Majeski (center) performs as a peasant girl in the Lyric’s current production of The Marriage of Figaro, before her star turn Tuesday as the understudy in the role of the Countess Almaviva. 

Majeski (center) performs as a peasant girl in the Lyric’s current production of The Marriage of Figaro, before her star turn Tuesday as the understudy in the role of the Countess Almaviva. 

This past Tuesday, during the run of the Lyric Opera’s production of Mozart’s The Marriage of Figaro, the Northwestern graduate and Gurnee native Amanda Majeski stepped into one of the leading roles as an understudy and wowed the crowd.

Bronchitis stinks. It especially blows (or rather, affects your ability to blow) if you’re an opera singer. 

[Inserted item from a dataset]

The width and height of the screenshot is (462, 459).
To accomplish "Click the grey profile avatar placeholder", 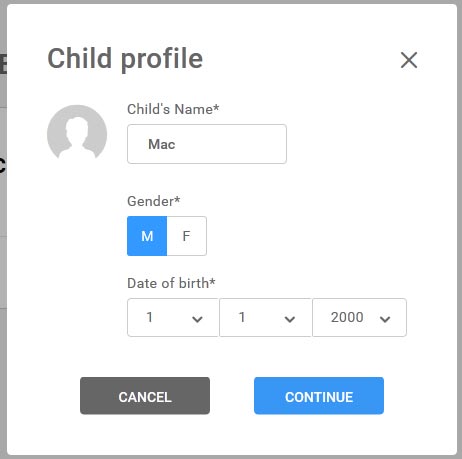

On Tuesday, the German soprano Anne Schwanewilms stepped down from her role as Countess Almaviva in the Lyric’s critically acclaimed revival of Mozart’s The Marriage of Figaro because of this pesky infection. So the spotlight turned to the understudy, Northwestern grad and first-year Ryan Opera Center member Amanda Majeski, and the nail biting commenced. 

Will she crash and burn? Or will a star be born? 

Judging by the audience’s rapturous applause, there was no debate: Majeski is a star. 

People might remember Majeski from her dynamic performance as Vitella in Chicago Opera Theater’s fantastic modern spin on a lesser-known Mozart opera, La Clemenza di Tito, but Figaro marked her Lyric debut. 

In Figaro’s earlier performances, she played a barely-noticed peasant girl, but on Tuesday, Majeski, 25, was instantly Cinderella-fied as the Countess Almaviva. 

The Gurnee native’s silvery voice tackled some of the opera’s most difficult passages with a dignified melancholy that matched the role. 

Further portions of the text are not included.